The Slovenian National Hospitalization Discharge Registry was searched for HF hospitalizations in patients 20 years or over in the period 2004-12. Annual sex and age-standardized HF hospitalizations, mortality, and HF readmissions rates were calculated for Slovenia and for each Slovenian statistical region. Trends were evaluated using ANOVA. Multiple mixed effect logistic regression models, which included statistical region, admission year, sex, age, intensive care unit treatment, and co-morbidities as a fixed effect and hospital identifier as a random effect, were calculated for mortality and readmissions. Overall, 156 859 HF hospitalizations (55 522 where HF was coded as a main diagnosis and 43 606 as first HF hospitalizations) were recorded. Annual standardized rates varied considerably between statistical regions for main (220-511) and first HF hospitalization (392-721), 30 day (12.6-27.1) and 1 year mortality (66-117), and 30 day (31-80.8) and 1 year readmission (99-24) (per 100 000 patient years in 2012). Yearly decline in HF hospitalization rates was seen for national main (3.6; 0.001) and first (8.4; 0.083) HF hospitalizations, while individual regional main and first HF hospitalization trends mostly did not reach statistical significance.
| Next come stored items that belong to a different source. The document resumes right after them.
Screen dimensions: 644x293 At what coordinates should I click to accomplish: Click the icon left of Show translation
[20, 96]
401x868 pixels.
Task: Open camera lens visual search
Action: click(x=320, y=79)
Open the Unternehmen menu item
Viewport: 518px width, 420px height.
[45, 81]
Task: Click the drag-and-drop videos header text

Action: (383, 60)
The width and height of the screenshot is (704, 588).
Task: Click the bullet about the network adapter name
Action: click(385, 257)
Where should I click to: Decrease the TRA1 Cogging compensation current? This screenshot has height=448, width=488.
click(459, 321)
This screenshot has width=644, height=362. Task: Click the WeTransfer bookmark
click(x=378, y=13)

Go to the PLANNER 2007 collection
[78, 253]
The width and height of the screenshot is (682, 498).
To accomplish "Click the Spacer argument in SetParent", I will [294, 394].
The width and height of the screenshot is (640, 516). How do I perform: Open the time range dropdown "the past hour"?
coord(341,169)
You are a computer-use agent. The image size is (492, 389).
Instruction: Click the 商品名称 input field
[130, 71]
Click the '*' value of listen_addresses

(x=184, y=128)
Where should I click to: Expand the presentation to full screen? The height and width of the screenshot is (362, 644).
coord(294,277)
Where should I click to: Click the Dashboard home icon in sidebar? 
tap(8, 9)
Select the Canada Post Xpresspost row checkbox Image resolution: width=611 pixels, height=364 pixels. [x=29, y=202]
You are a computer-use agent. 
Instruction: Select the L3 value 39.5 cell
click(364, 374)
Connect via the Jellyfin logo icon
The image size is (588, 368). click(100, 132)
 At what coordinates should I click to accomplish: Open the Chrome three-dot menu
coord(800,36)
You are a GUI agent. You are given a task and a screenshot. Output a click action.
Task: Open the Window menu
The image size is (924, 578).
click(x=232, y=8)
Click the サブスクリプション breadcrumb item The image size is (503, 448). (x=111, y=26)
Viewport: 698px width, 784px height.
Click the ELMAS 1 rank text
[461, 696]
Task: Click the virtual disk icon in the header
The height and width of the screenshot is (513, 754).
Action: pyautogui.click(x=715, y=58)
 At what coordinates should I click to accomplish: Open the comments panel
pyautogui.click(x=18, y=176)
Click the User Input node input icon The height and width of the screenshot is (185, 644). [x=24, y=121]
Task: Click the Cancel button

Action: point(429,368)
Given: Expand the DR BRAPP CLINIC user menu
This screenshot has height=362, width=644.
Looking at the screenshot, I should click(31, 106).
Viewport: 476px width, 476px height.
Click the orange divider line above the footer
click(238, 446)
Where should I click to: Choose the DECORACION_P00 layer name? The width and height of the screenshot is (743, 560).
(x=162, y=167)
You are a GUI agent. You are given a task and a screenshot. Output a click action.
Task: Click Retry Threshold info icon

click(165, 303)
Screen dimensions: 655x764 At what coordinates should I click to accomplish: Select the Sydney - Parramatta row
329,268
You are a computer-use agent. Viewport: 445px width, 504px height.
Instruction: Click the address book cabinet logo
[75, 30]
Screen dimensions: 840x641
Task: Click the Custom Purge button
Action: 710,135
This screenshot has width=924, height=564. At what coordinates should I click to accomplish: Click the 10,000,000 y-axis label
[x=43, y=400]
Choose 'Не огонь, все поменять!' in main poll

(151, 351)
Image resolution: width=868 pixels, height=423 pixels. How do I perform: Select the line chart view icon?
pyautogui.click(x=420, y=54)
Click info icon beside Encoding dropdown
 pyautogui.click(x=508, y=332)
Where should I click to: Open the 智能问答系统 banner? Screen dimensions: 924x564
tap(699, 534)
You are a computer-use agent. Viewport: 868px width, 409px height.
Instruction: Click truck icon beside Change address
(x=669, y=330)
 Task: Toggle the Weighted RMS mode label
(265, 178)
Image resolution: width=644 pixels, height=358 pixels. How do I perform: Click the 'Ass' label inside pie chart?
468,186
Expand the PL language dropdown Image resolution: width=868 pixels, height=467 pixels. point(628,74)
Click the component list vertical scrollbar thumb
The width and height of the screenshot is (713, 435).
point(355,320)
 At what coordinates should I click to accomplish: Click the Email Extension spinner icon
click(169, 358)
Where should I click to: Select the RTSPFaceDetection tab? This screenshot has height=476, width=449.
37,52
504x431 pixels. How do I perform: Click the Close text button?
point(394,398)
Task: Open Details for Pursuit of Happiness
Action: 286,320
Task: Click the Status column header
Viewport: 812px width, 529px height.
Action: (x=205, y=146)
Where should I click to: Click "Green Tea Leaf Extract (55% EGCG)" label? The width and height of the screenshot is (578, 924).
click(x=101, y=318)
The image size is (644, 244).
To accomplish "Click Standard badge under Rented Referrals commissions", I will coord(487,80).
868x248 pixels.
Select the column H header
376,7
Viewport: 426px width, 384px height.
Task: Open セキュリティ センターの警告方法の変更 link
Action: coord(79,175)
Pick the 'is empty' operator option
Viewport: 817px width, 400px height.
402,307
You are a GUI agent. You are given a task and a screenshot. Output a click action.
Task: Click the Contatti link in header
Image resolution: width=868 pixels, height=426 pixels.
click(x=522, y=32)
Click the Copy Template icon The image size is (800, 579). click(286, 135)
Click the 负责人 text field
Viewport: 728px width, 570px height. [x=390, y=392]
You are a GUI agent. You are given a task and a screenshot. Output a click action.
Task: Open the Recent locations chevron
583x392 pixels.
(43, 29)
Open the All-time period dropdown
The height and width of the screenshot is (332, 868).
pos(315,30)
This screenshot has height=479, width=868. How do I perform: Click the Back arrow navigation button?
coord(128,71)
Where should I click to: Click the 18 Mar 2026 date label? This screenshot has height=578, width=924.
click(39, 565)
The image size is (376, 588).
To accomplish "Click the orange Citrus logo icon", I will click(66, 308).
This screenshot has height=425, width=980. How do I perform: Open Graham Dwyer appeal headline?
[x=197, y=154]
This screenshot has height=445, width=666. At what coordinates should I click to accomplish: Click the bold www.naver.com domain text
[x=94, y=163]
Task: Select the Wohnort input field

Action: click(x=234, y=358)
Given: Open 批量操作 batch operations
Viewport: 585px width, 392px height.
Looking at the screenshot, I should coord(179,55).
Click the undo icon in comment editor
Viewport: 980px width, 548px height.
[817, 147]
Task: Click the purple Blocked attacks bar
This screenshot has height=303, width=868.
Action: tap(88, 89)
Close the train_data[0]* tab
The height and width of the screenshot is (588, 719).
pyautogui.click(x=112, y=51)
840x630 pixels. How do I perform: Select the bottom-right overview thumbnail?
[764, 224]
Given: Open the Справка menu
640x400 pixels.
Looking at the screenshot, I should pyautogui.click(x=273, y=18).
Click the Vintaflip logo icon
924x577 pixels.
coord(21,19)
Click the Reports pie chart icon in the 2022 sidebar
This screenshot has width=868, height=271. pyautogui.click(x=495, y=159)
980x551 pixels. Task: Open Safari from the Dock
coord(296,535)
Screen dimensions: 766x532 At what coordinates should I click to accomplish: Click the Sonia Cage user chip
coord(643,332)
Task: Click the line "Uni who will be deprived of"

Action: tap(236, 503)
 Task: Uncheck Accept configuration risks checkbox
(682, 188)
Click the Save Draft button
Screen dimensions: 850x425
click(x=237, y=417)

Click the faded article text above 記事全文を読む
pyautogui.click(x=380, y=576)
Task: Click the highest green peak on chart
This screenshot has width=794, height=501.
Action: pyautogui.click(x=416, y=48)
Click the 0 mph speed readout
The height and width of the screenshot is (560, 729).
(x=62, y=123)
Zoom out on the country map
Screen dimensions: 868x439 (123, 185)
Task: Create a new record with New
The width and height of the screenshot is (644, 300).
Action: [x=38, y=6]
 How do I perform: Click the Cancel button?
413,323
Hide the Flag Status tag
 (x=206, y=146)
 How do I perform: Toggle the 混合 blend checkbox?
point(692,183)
No relevant differences in mortality and readmission endpoints for statistical regions were seen when adjusted for patient demographics and specific co-morbidities.
Significant regional differences in standardized HF hospitalization, mortality, and readmissions between the regions were seen. There were no differences in mortality and readmissions between statistical regions for individual similar patients.
心力衰竭(HF)的负担在欧洲内部和各国之间存在显著的区域差异。由于缺乏关注区域差异的数据,我们的目的是评估斯洛文尼亚统计区域的 HF 住院、再入院和死亡率负担。
在 2004 年至 2012 年期间,搜索了斯洛文尼亚国家住院出院登记处 20 岁或以上患者的 HF 住院数据。计算了斯洛文尼亚和每个斯洛文尼亚统计区域的 HF 住院患者的年度性别和年龄标准化 HF 住院率、死亡率和 HF 再入院率。使用方差分析评估趋势。计算了死亡率和再入院率的多混合效应逻辑回归模型,其中包括统计区域、入院年份、性别、年龄、重症监护治疗和合并症作为固定效应,以及医院标识符作为随机效应。共记录了 156859 例 HF 住院患者(55522 例 HF 被编码为主诊断,43606 例为首次 HF 住院)。主要诊断和首次 HF 住院的年度标准化率在统计区域之间差异很大(220-511 和 392-721),30 天(12.6-27.1)和 1 年死亡率(66-117),以及 30 天(31-80.8)和 1 年再入院率(99-24)(2012 年每 10 万患者年)。国家层面主要(3.6;0.001)和首次(8.4;0.083)HF 住院的 HF 住院率呈逐年下降趋势,而个别区域的主要和首次 HF 住院趋势大多未达到统计学意义。调整患者人口统计学和特定合并症后,各统计区域在死亡率和再入院终点方面没有差异。
在这些地区之间,HF 住院、死亡率和再入院的标准化方面存在显著的区域差异。对于个体相似的患者,各统计区域之间的死亡率和再入院率没有差异。